As a quick aside, here are two photos of my book "The Nurses 2" in the show, taken by Judy Barrass - thank you Judy for sharing them!

In Canberra, we paid tribute to my gr-grandfather and his brother who fought and died in WW1. It was poignant again as we had visited their graves and burial places in Belgium and France when we there in November last year.

My great-grandfather William Mason Proudfoot on the Roll of Honour.

His brother Robert George Henderson Proudfoot.

One of the walls of the Roll of Honour...

And here they are recognised on the other side of the world.

William 's name is on the Menin Gate in Ieper along with the names of 500,00 allied troops for whom there is no known grave. It struck me I was wearing the engagement ring he gave my great grandmother Isabella. They were married for 3 months before he went into barracks and then left for the war.
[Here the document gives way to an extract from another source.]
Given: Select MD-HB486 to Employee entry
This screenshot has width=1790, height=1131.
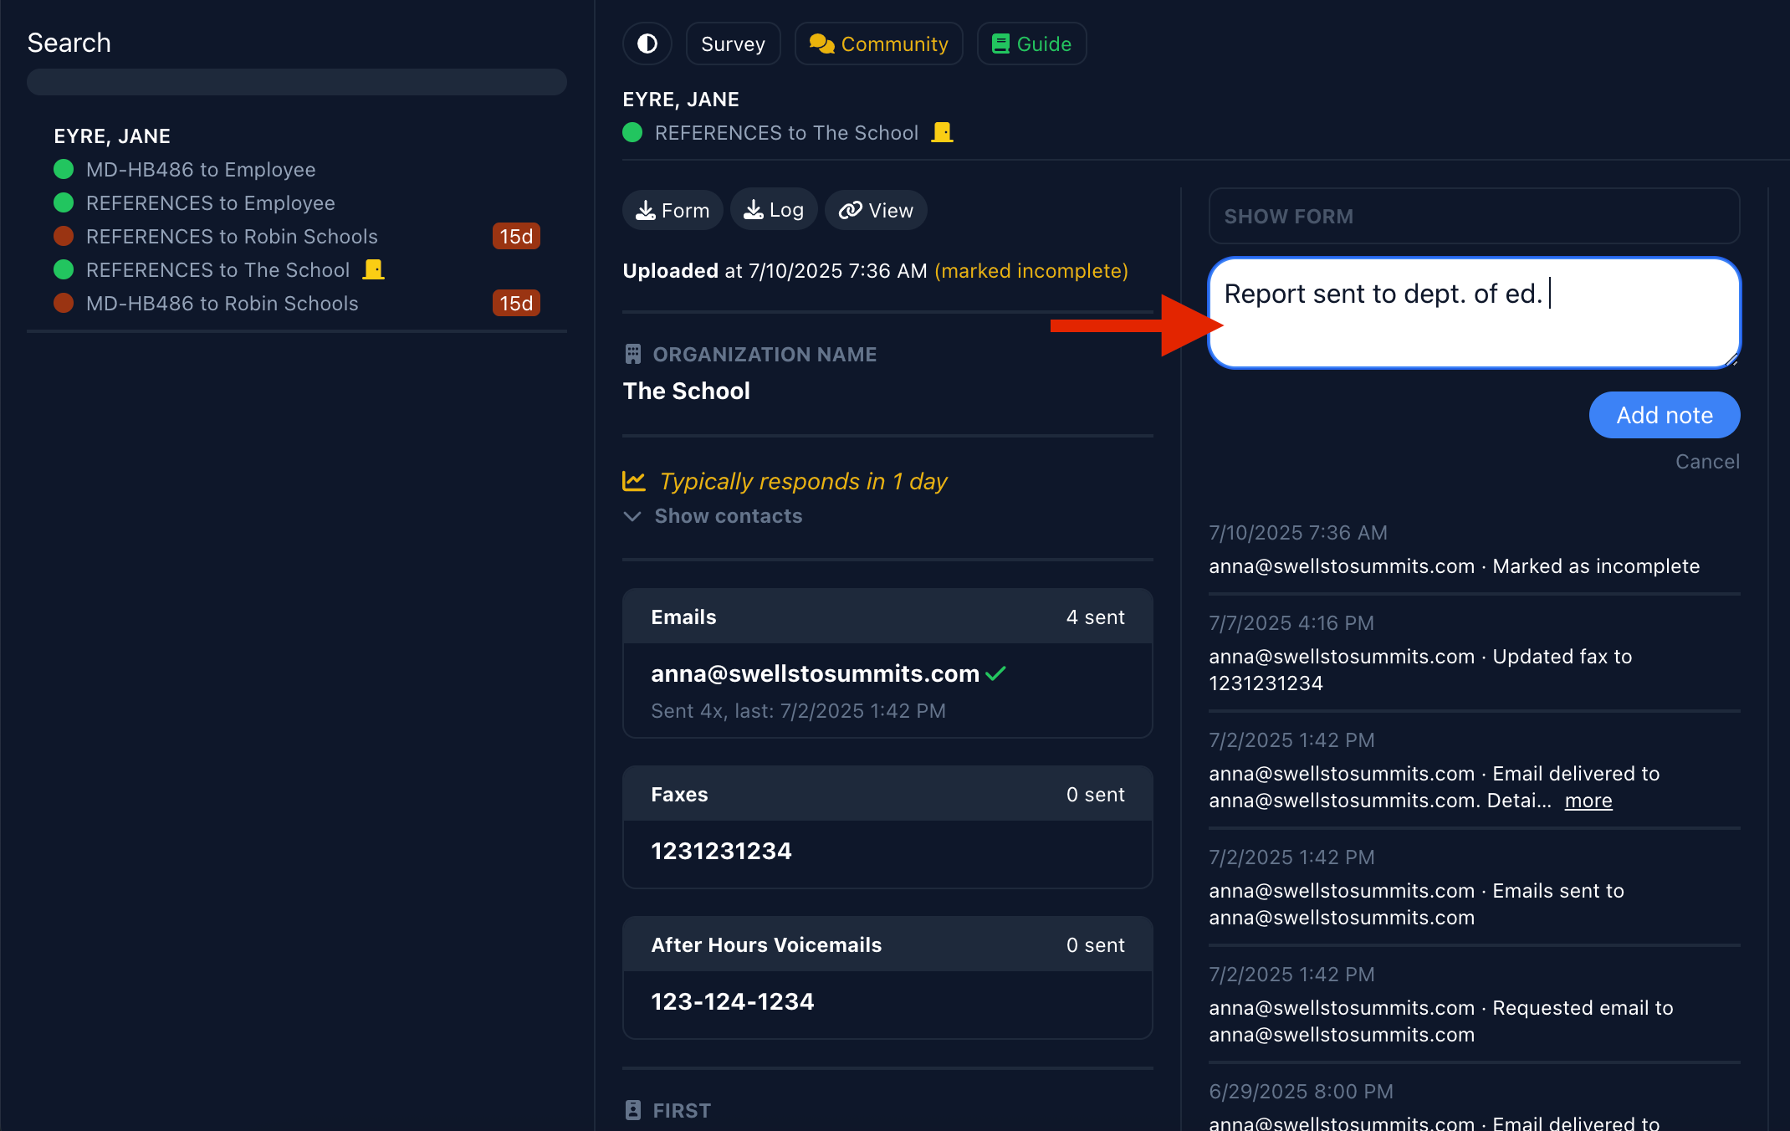Looking at the screenshot, I should [x=201, y=170].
My grandmother was born 11 months after their wedding, and William never saw his daughter; and she never knew her father.

We visited Robert's grave in northern France and left a poppy and a peace tag.
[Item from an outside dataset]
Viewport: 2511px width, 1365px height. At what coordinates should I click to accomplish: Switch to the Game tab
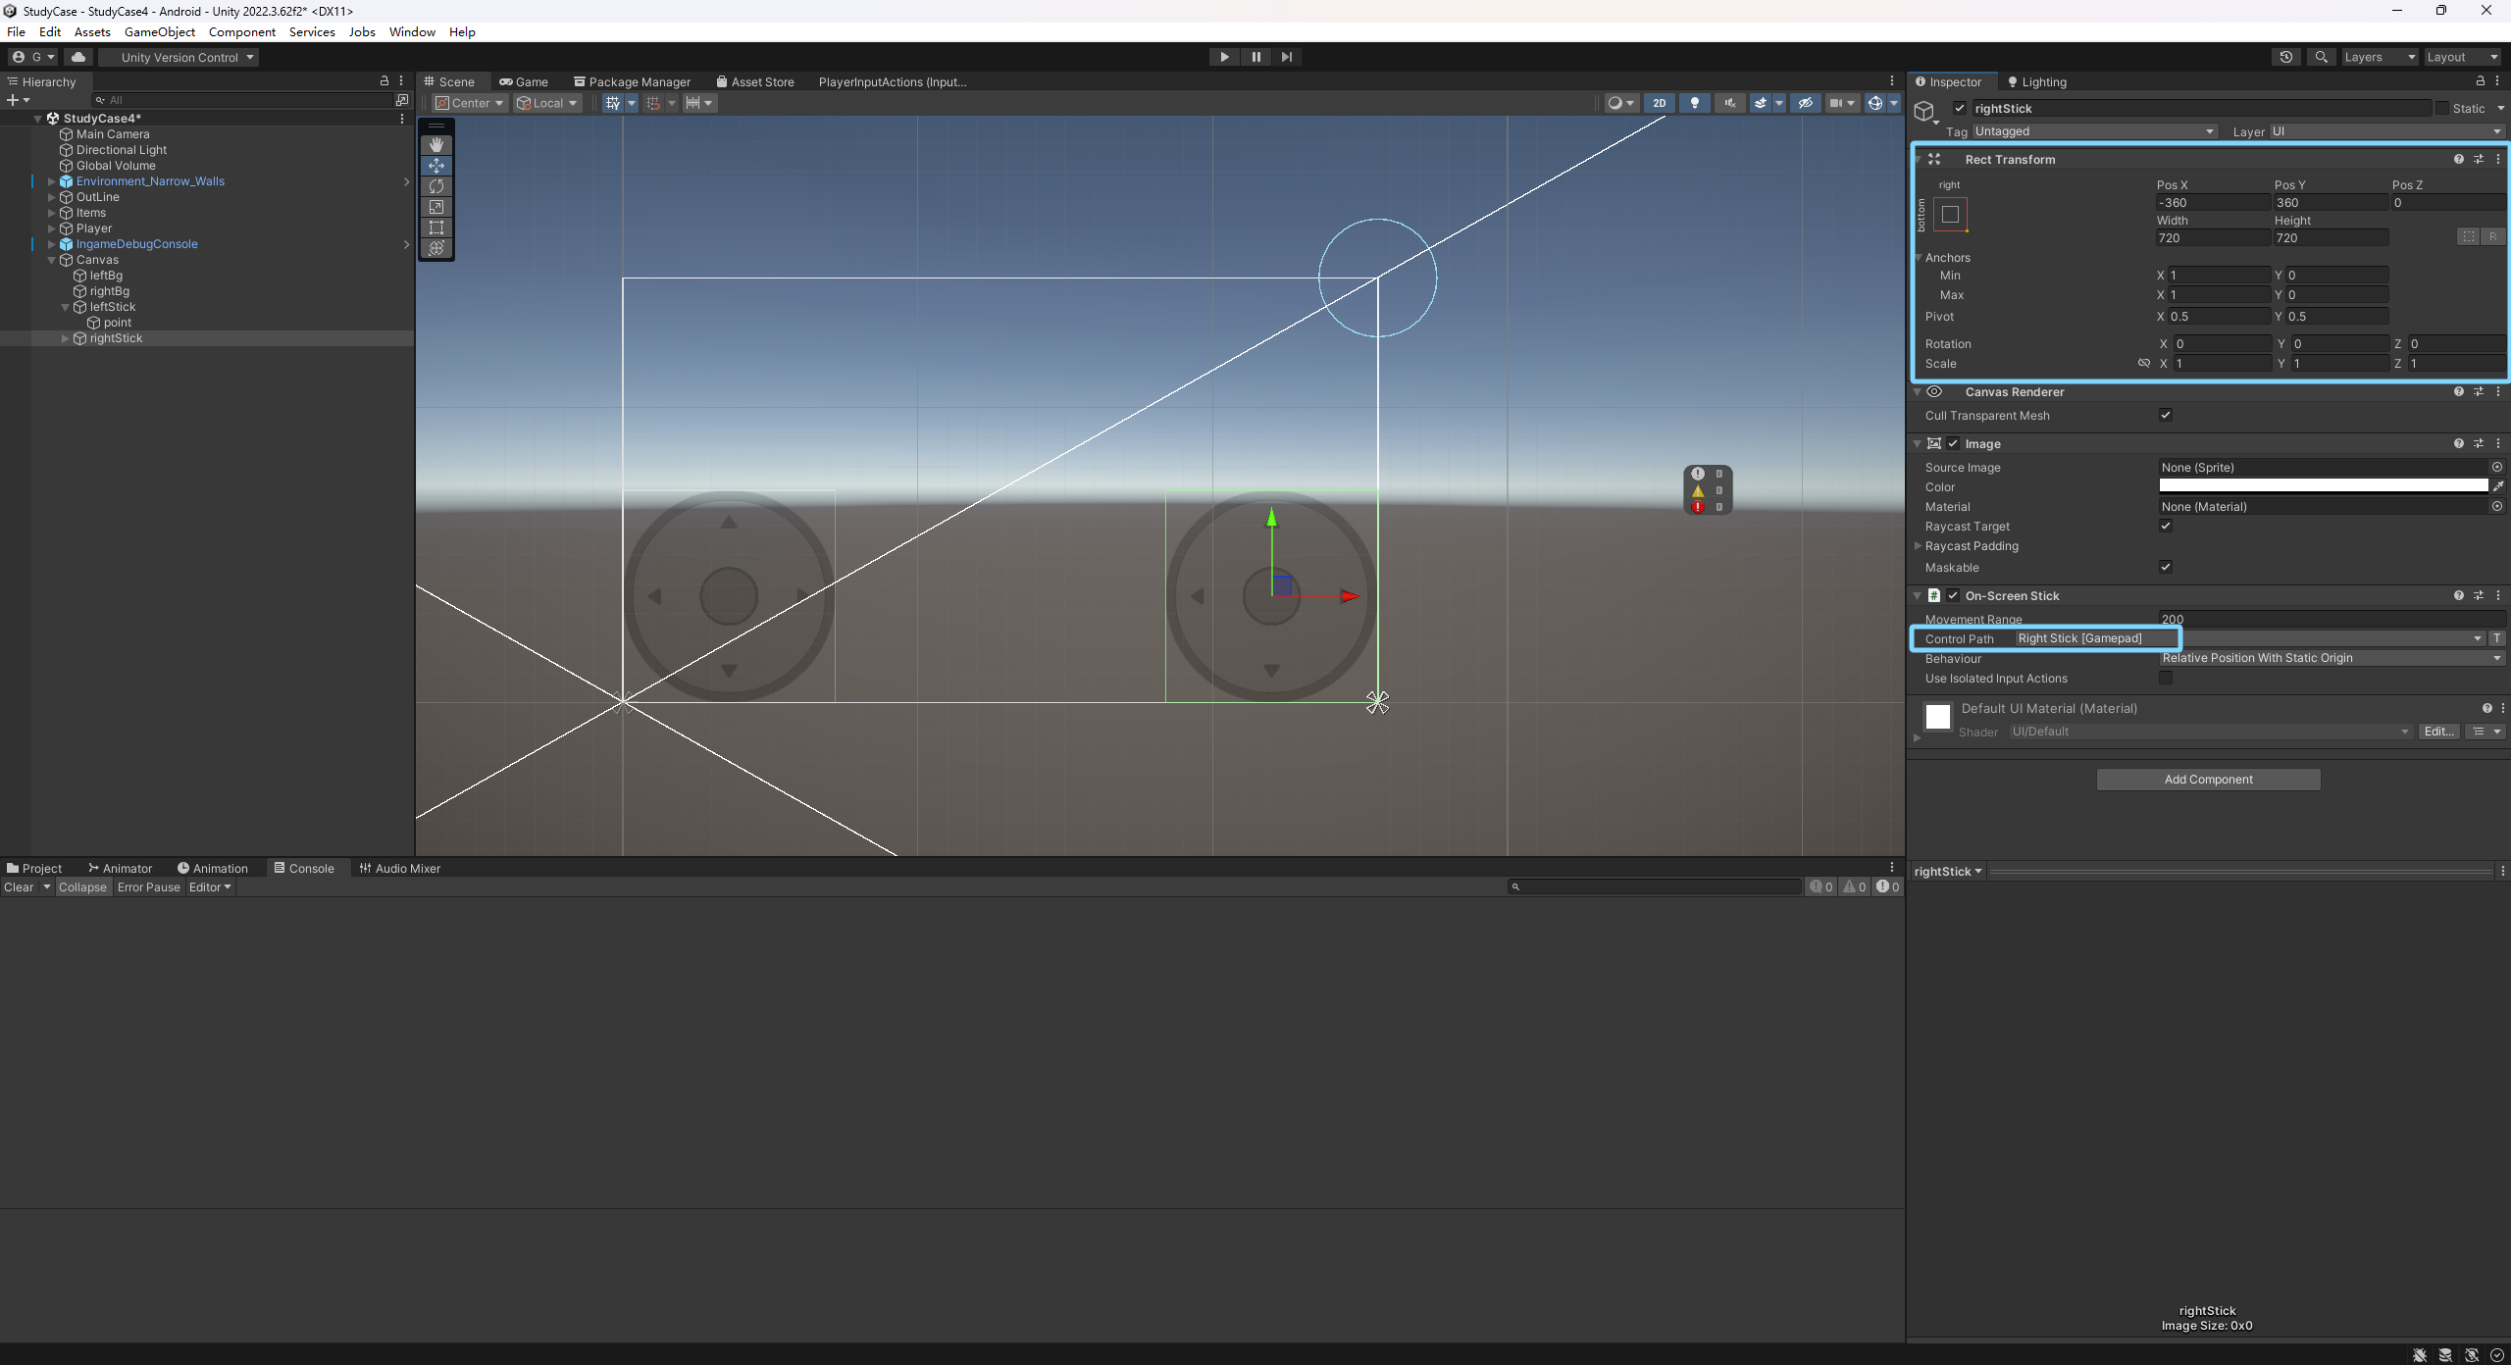pyautogui.click(x=524, y=81)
And we found poppies and peace at the "Pieces for Peace" exhibition in Ieper.

So many poppies, so many dead, and still we go to war...


  1. Beautiful work, but, yes, war rages on :(

    1. It is hard to work out the balance between the two when making art Valerianna - not to honour praise or glorify war; yet to somehow recognise it and its impact.

  2. I have been struggling with words lately (which accounts for much of my silence - on my blogs, in comments) --- I can't put in words how this post has made me feel - thank you xxx

  3. a meaningful post - this idea of ceramic poppies en masse intrigues me. there was just that big installation at the tower of london - the sea of red poppies symbolizing (among other things) blood shed during war. ceramic is durable, yet fragile.
    one would hope that these things would help to curb war - and yet... but that is why we walk the way of peace and plant seeds where we can.
    that watercolor is spectacular, by the way.

    1. So true MJ - I think the ceramic poppy is both bold and beautiful, fragile yet strong - and so succinctly represents blood shed and lost. We have to keep finding ways, picking a peaceful path through sadness and horror and destruction and reminding ourselves and there that peace is possible.